Investigation sheds new light on Anne Frank’s betrayal
THE HAGUE: The Jewish family of Anne Frank hiding in Amsterdam during World War II was most likely betrayed by a notary in Amsterdam, says a new cold case investigation. The results were summed up in the book entitled “The Betrayal of Anne Frank. A Cold Case Investigation”, written by Canadian author Rosemary Sullivan. It was published on Monday, reports Xinhua news agency. The investigative team that had analysed the betrayal of Anne Frank and her family for years came to the conclusion that Jewish notary Arnold van den Bergh had given away their hiding place to the Nazi German occupiers in the Netherlands along with the addresses of others in hiding to save his own family.
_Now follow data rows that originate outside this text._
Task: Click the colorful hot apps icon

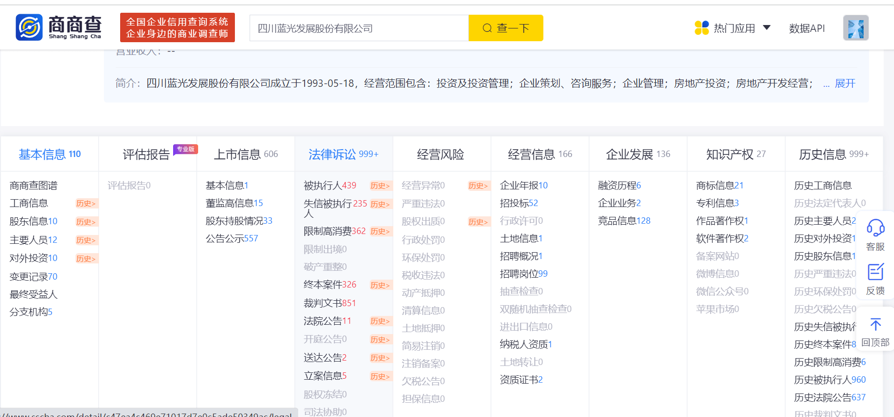Action: pyautogui.click(x=702, y=28)
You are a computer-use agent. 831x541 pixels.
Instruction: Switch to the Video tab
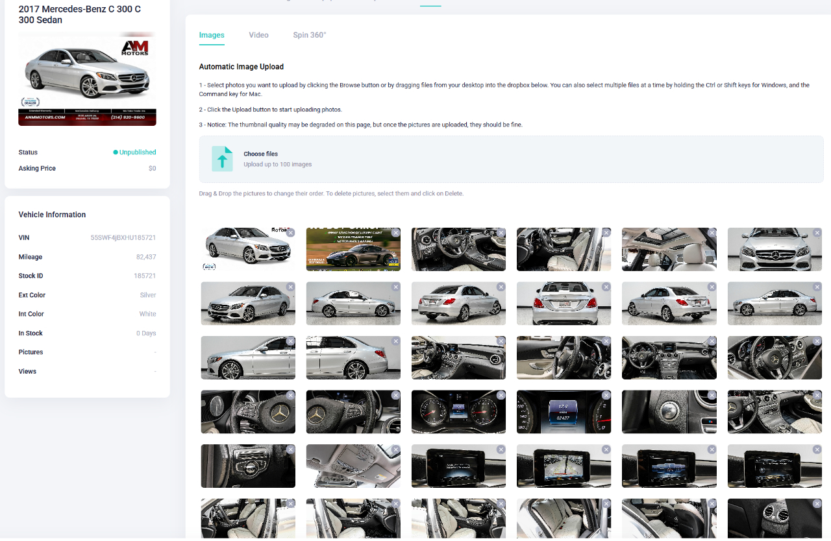[x=258, y=35]
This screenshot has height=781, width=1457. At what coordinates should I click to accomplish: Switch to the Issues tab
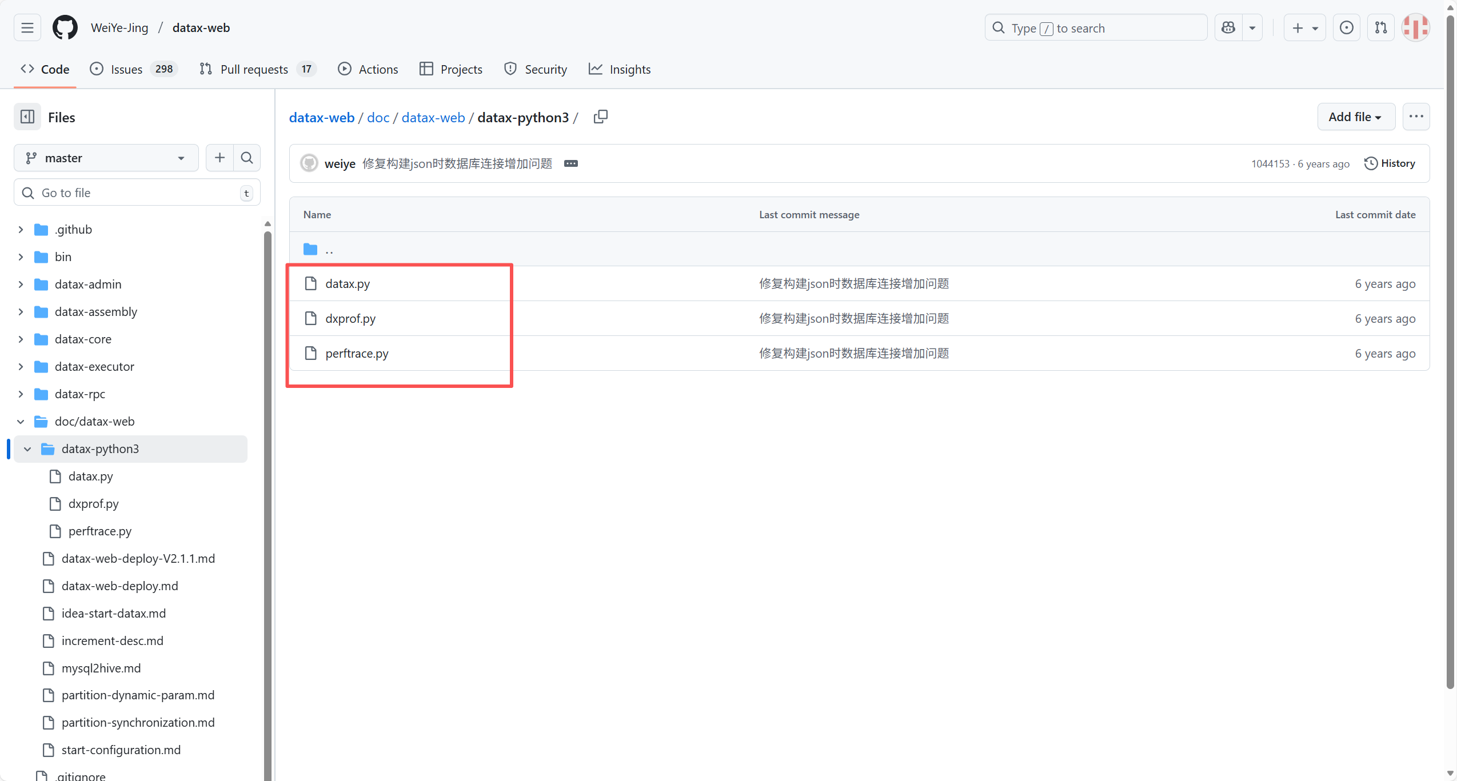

No definitive proof was found, but according to the team Anne Frank’s father Otto Frank, the only family member who survived the war, himself seemed to have taken the theory seriously. Anne Frank, born on June 12, 1929, is one the most famous Jewish victims of the Holocaust during World War II. Her diary has been published in several languages and adapted for stage and screen alike. During the Nazi occupation of the Netherlands between 1940 and 1945, Anne Frank and her family went into hiding in Amsterdam in 1942 to escape persecution.
Two years later, the Franks were betrayed and Anne along with her elder sister Margot were transported first to Auschwitz and then to the Bergen-Belsen concentration camp, where they both died of typhus probably in February or March 1945. The exact date of their death remains unknown. Despite the extensive attention paid to Anne Frank’s life since the first publications of her diary, up to now it was not clear how the Nazis discovered the Frank family’s hiding place in a secret annex on the Prinsengracht in the centre of Amsterdam. In 2016, Dutch filmmaker Thijs Bayens came up with the idea to study one of the best-known mysteries of World War II with the help of modern police techniques and investigative tools.